George P. Fraser: I spent a long time doing due diligence and looked at a lot of different opportunities. I wanted to be in a conflict-free environment. I wanted to be with a leading organization that could support a broad range of business models. But I specialize in retirement and defined contribution. That’s what I’ve done for close to 19 years. And I felt like LPL had one of the strongest since their purchase of National Retirement Partners. That was really key to me: to be at a place that had a very strong specialization. I’ve been at several wirehouses, and I found that I was paying for services that I really wasn’t using. Now, that additional compensation can be used so that I can service my customers better. I have a team process in place where we provide very high-level education on an individual basis to employees, which makes a difference. It gets us away from the 1-800, the Internet access, the beautiful glossy brochures. It allows us to get in and sit one-on-one with people. And that was really key to our change. We wanted somebody to appreciate that.
RR: Was there a specific service that you felt LPL could offer that would be beneficial to your business?

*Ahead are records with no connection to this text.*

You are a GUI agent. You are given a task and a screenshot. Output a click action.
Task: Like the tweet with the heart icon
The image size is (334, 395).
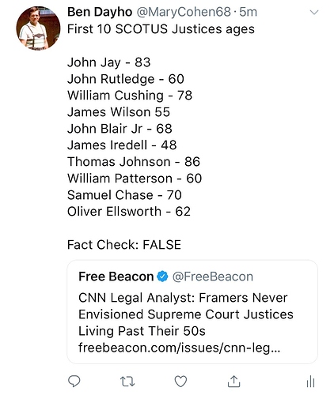click(180, 382)
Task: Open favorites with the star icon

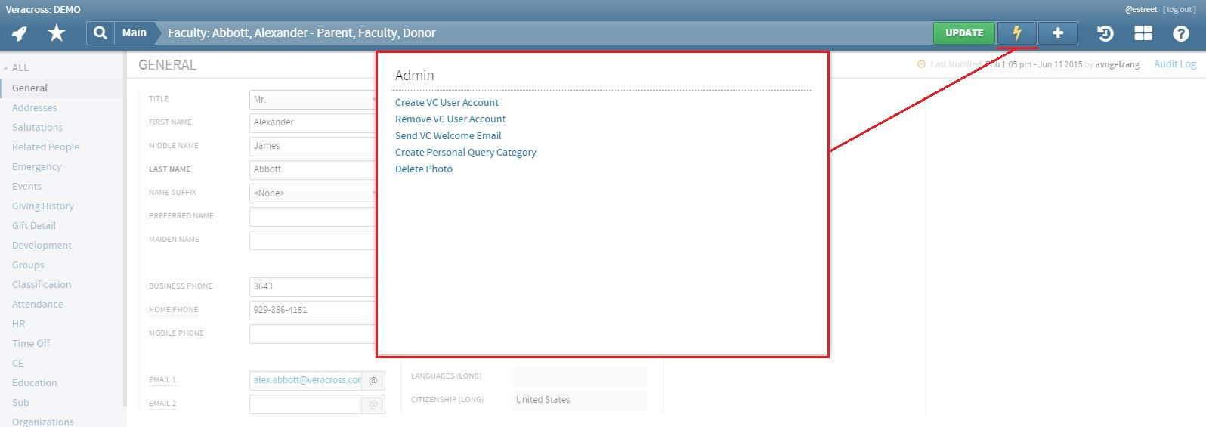Action: (x=57, y=33)
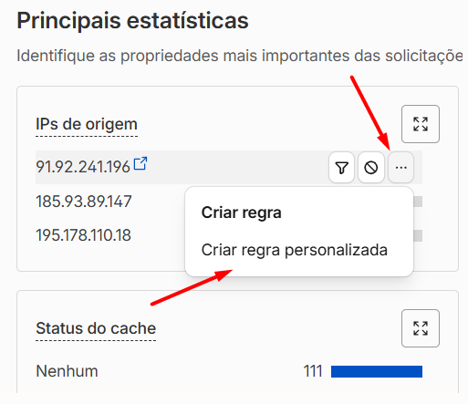Screen dimensions: 468x404
Task: Click the gray bar beside 185.93.89.147
Action: [418, 202]
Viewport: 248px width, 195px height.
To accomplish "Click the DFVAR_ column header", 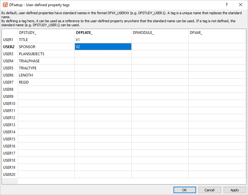I will tap(217, 33).
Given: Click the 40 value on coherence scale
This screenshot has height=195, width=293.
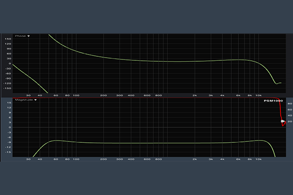Looking at the screenshot, I should tap(290, 116).
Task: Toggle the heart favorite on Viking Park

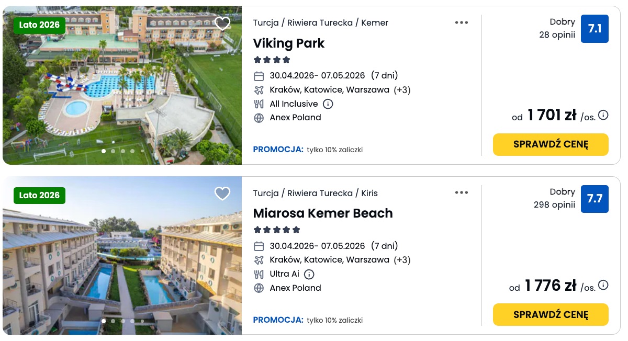Action: [x=222, y=24]
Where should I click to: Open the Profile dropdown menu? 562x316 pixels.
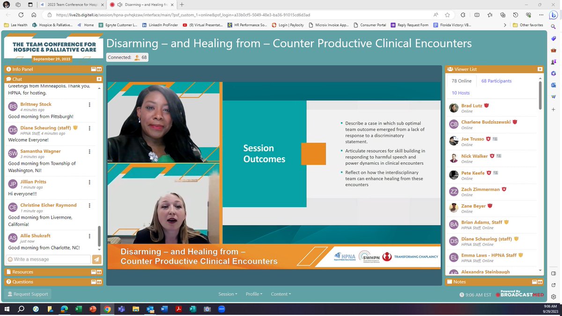click(254, 294)
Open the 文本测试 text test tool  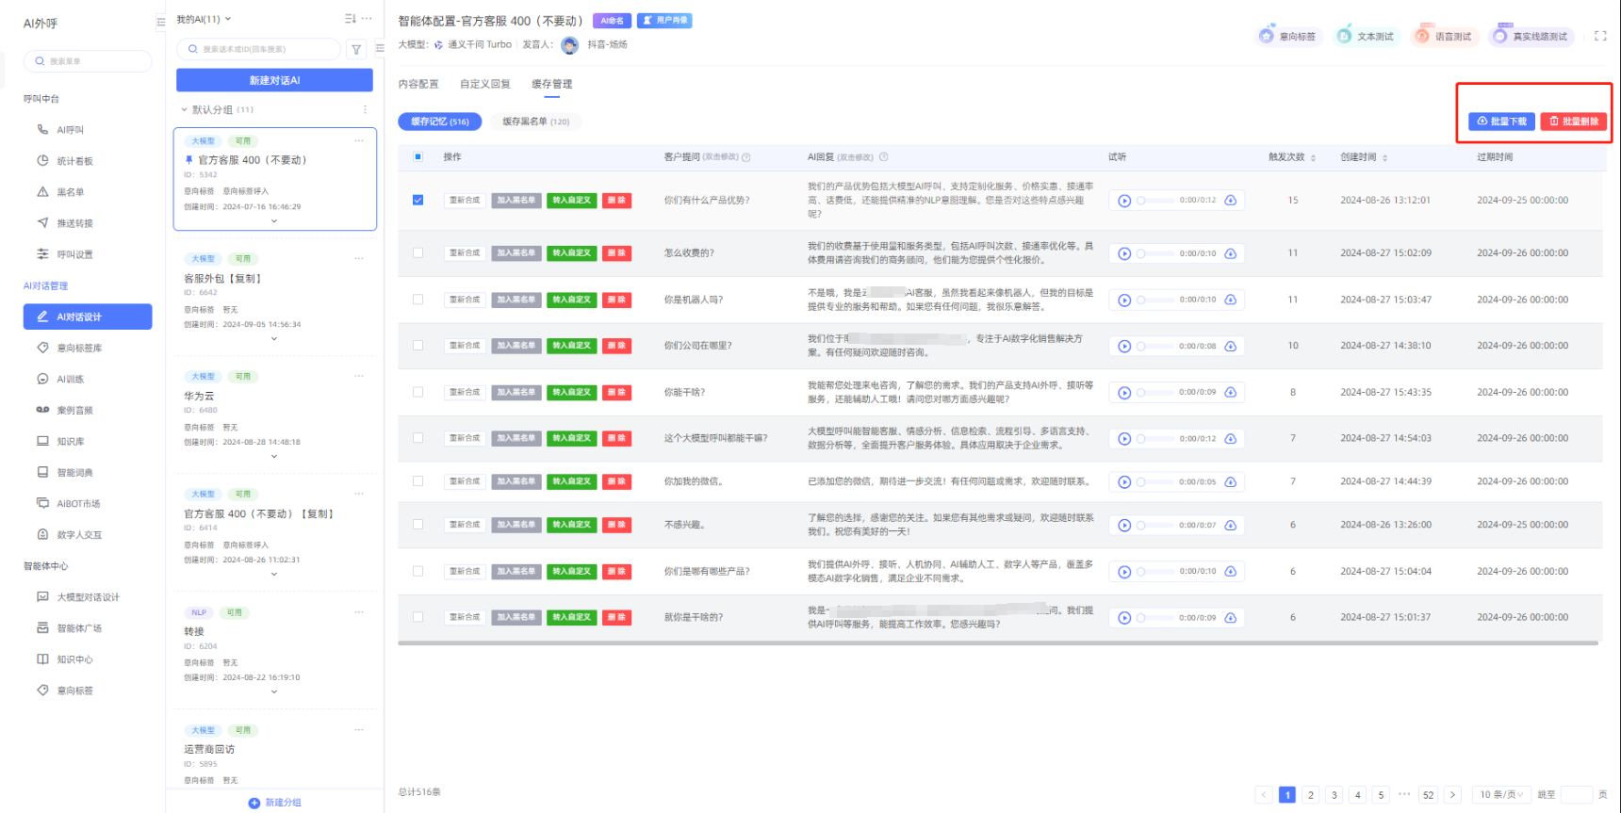pyautogui.click(x=1365, y=37)
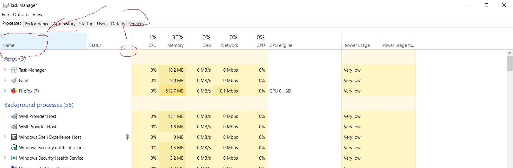Click the scrollbar up arrow

pos(510,53)
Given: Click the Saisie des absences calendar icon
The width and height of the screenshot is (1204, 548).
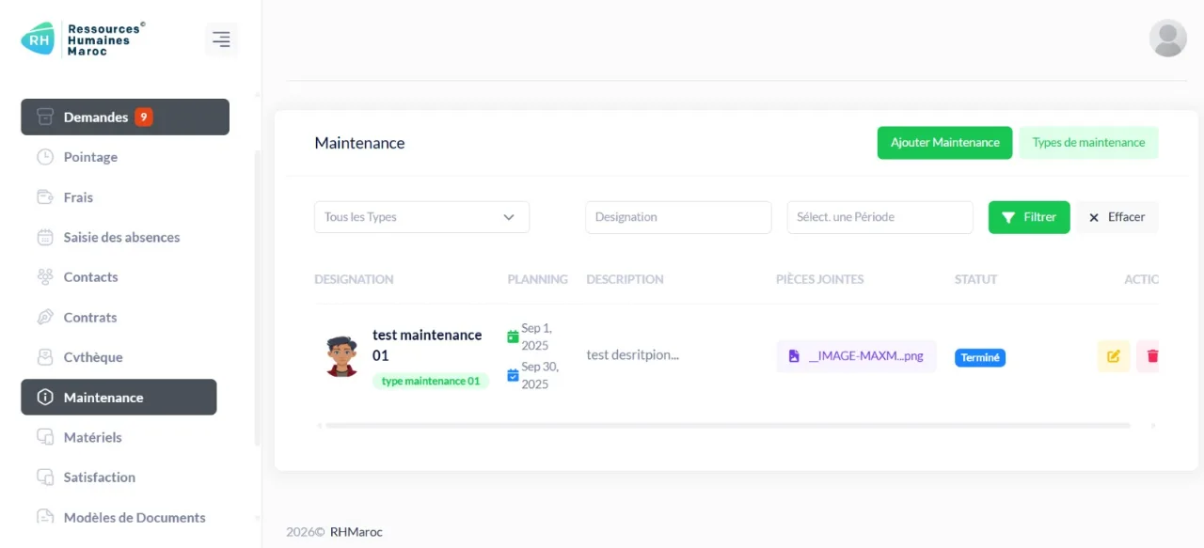Looking at the screenshot, I should [x=45, y=237].
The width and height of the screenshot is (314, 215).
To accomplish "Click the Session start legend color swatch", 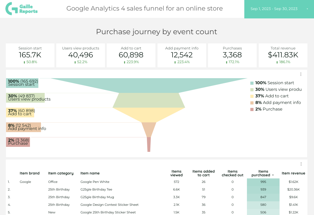I will coord(252,83).
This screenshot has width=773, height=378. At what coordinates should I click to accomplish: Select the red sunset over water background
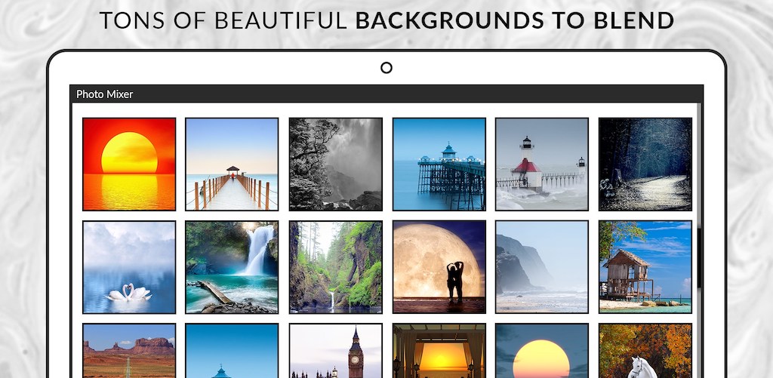[x=129, y=164]
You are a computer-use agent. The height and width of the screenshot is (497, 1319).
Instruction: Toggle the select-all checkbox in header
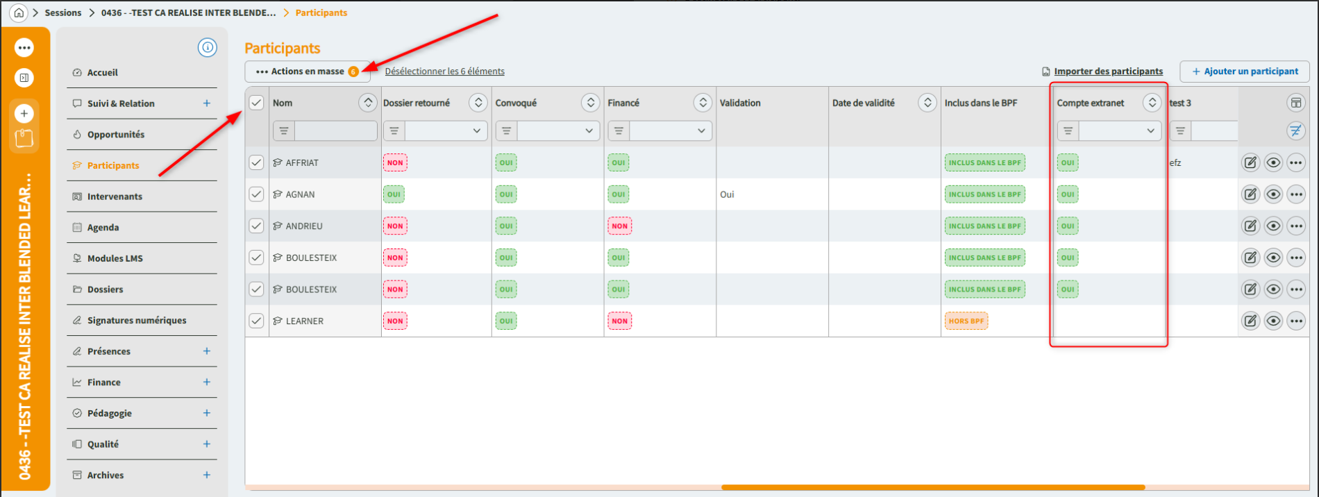(x=256, y=103)
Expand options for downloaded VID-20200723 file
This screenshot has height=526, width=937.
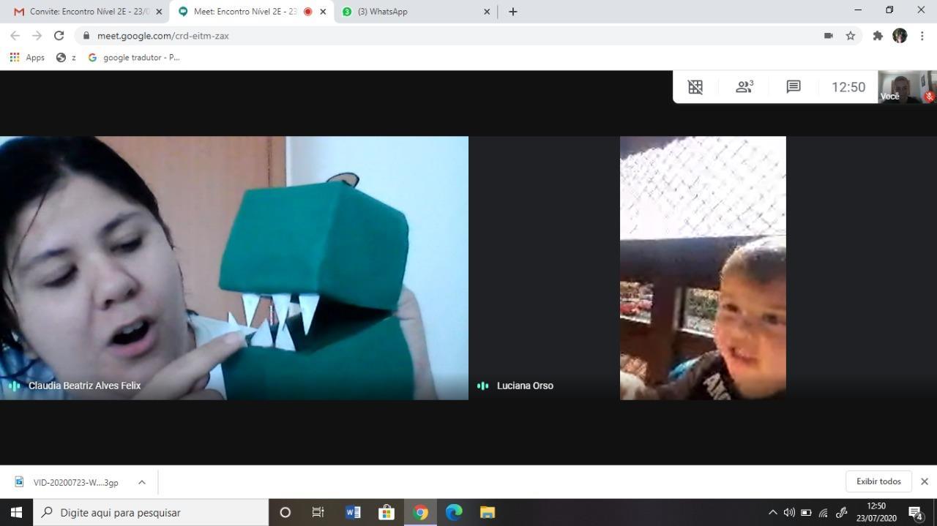142,482
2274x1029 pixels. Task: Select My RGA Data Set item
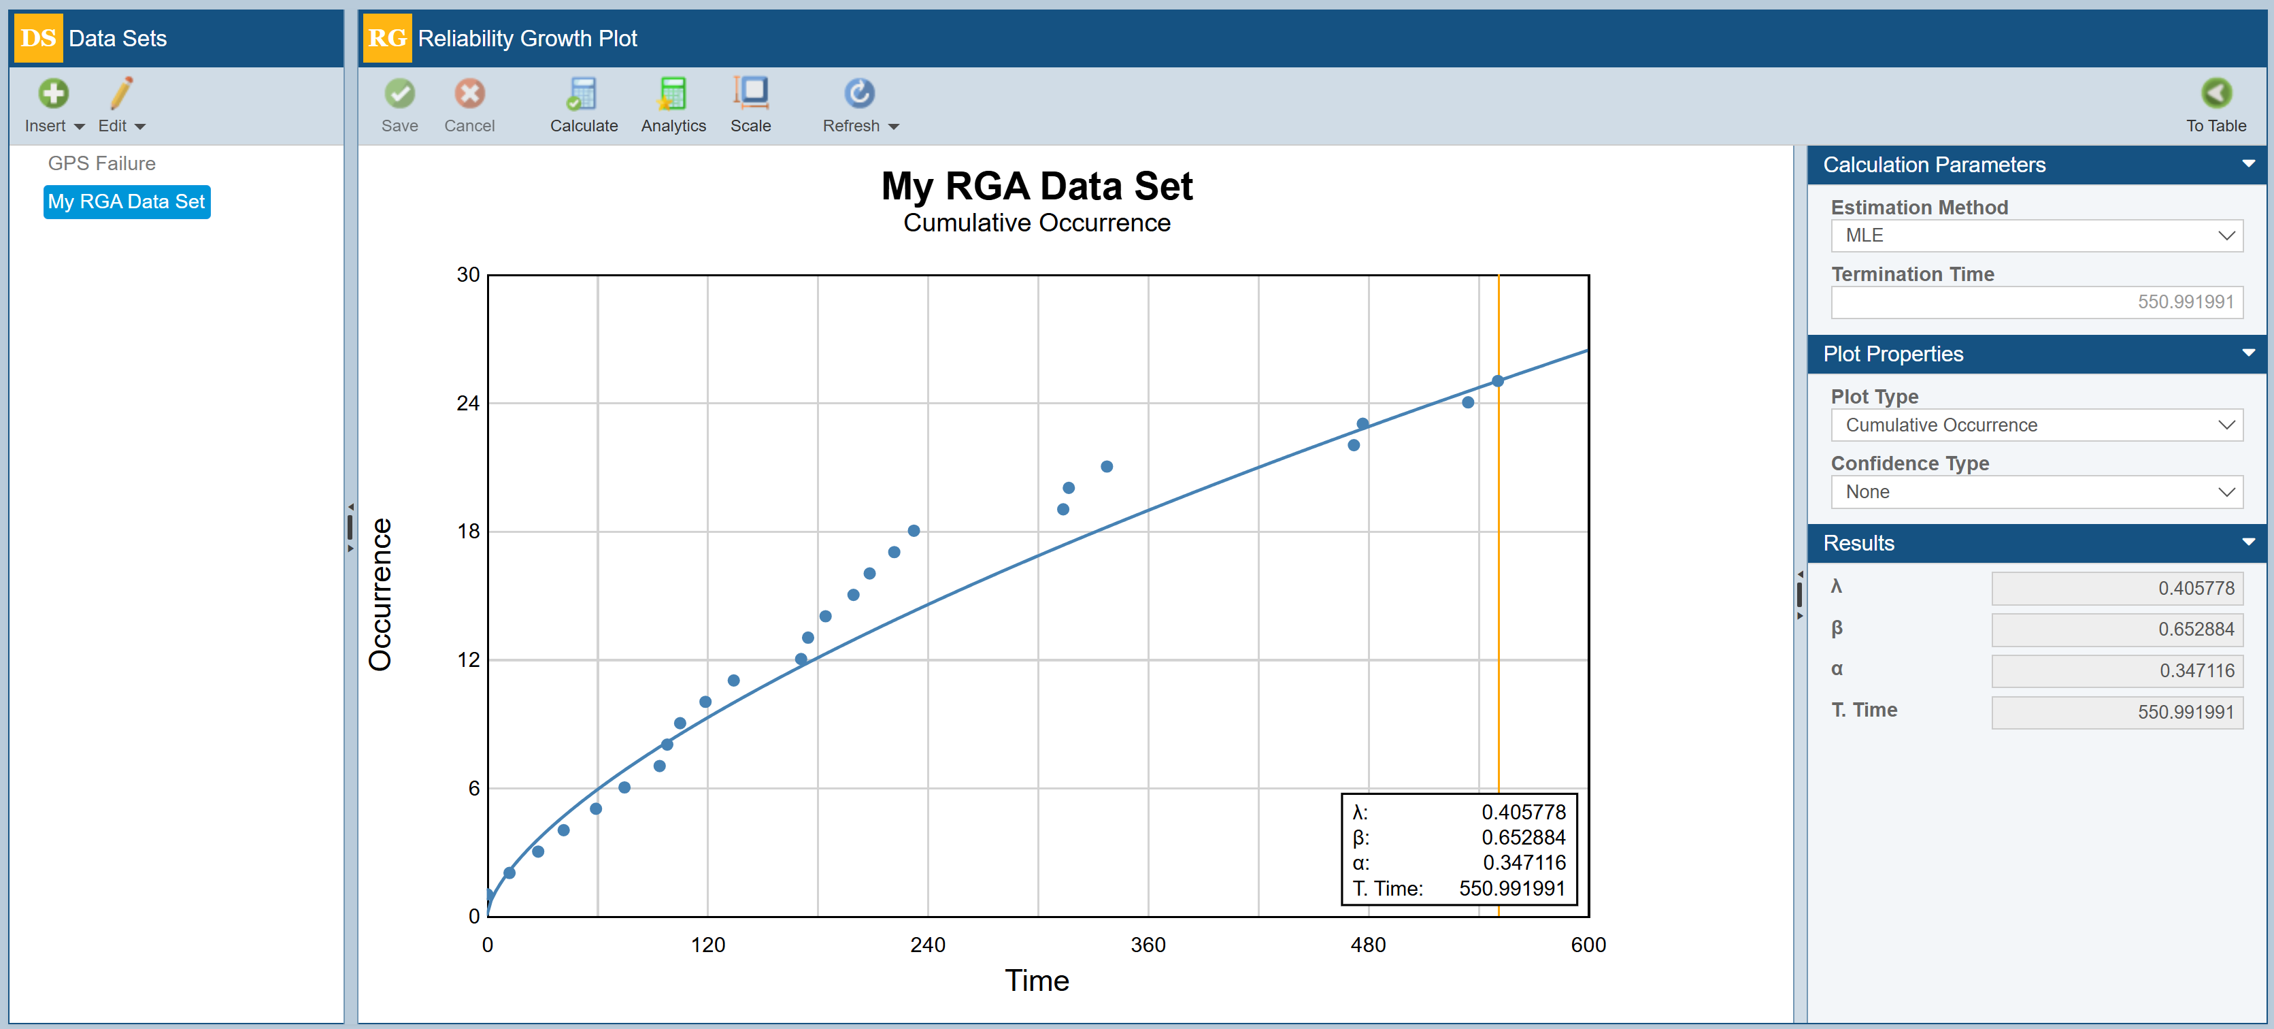(126, 201)
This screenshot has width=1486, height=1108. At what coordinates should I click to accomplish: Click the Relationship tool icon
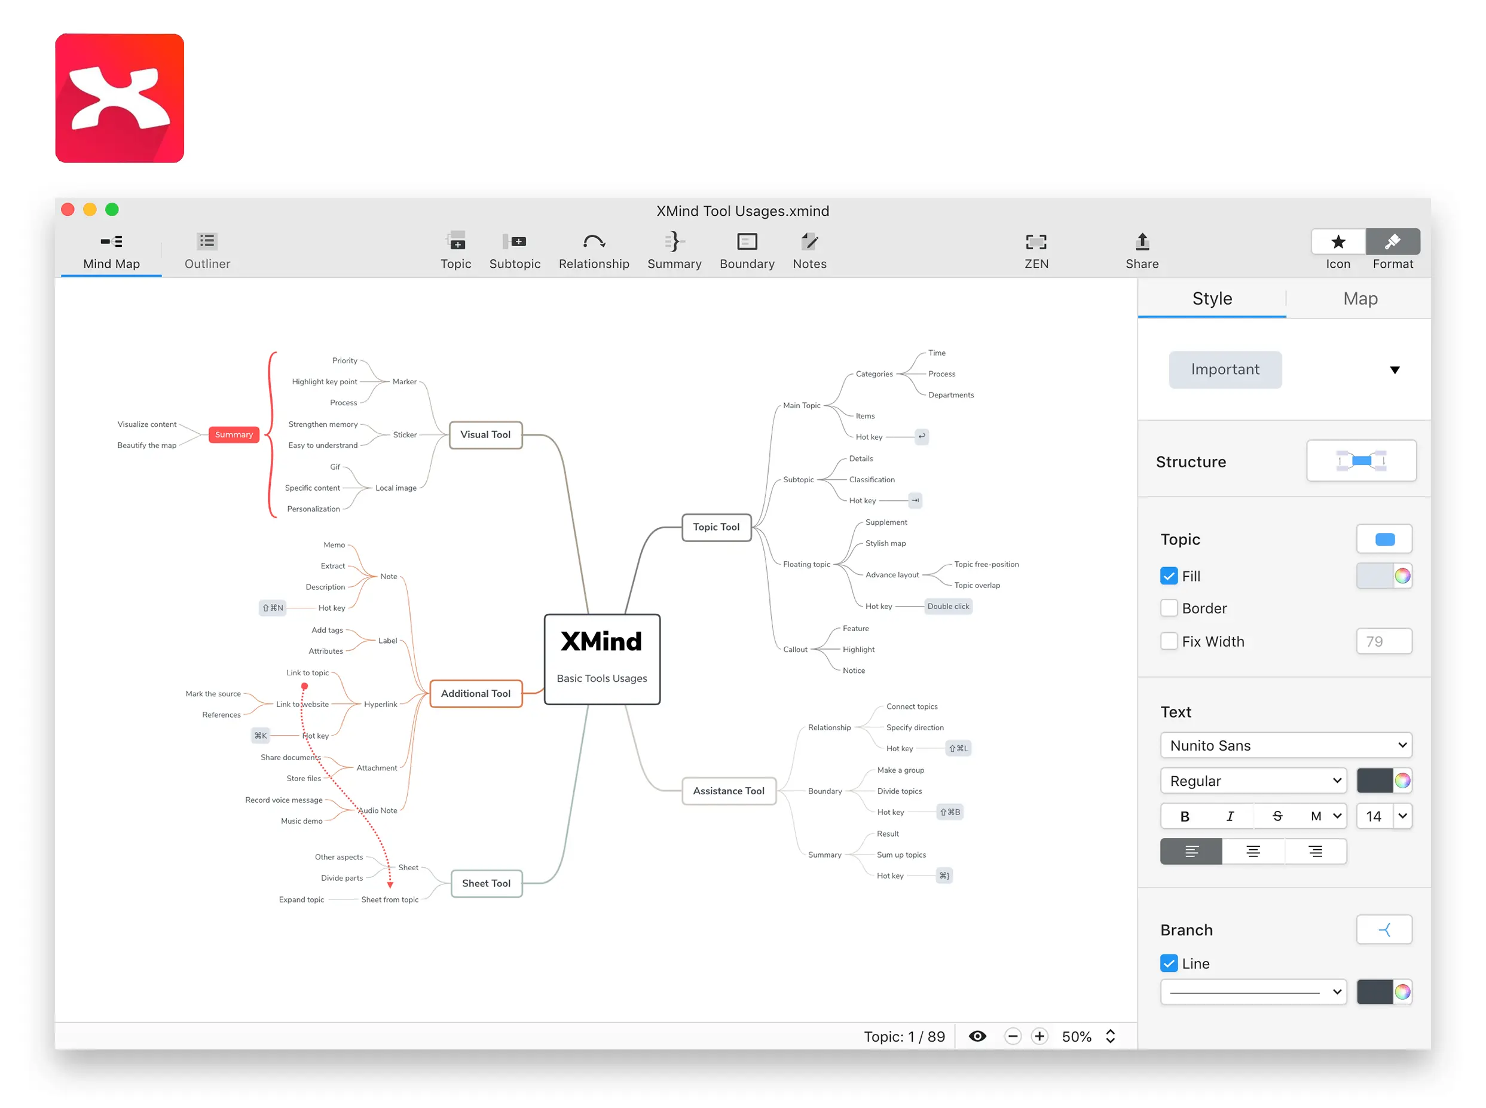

GF: I wanted a feeling of team. I wanted camaraderie. One of the ways I did due diligence: I talked to wholesalers—DCIO wholesalers, 401(k) wholesalers—on a national basis, and talked to them about where we would fit best. I didn’t want to go someplace where we were going and just taking; I wanted to be able to give. Because of our education model, and after meeting the folks at Retirement Benefits Group, we understood clearly that they were interested in learning from us. We have been able to change metrics and plans for many years and be able to provide to employees this, not just about how they have a significant account, but really about how we can share with them how they’re going to cover expenses on a monthly basis. So I bring it down to a very granular level. Someone sits with us and say they can’t afford one more penny from their take-home, when we talk to them about subtle lifestyle changes today. That’s really the focus that we have.
RR: What are your thoughts on the growth in the retirement plan market and how advisors can serve those types of clients?
GF: Clearly, you have to specialize, and that means that you have to find ways to bring value. And it’s a competitive marketplace. This isn’t just about better performance in terms of the investments, because that’s the click of a button. How do you bring value in terms of changing participant behavior? Because at the end of day, this business is about getting people to put more away, helping them do it through subtle lifestyle changes.
In the old days, the business used to be about you take 401(k) as a loss-leader in order to get access to the C-suite executives to do their wealth management planning. We’ve never worked that way. Our business has been on focusing on the plan itself, on the design. We want to make sure whether you’re sweeping floors or washing windows or dishes that you have the capacity to have the same kind of education that you do if you’re the CFO or the CEO of the company.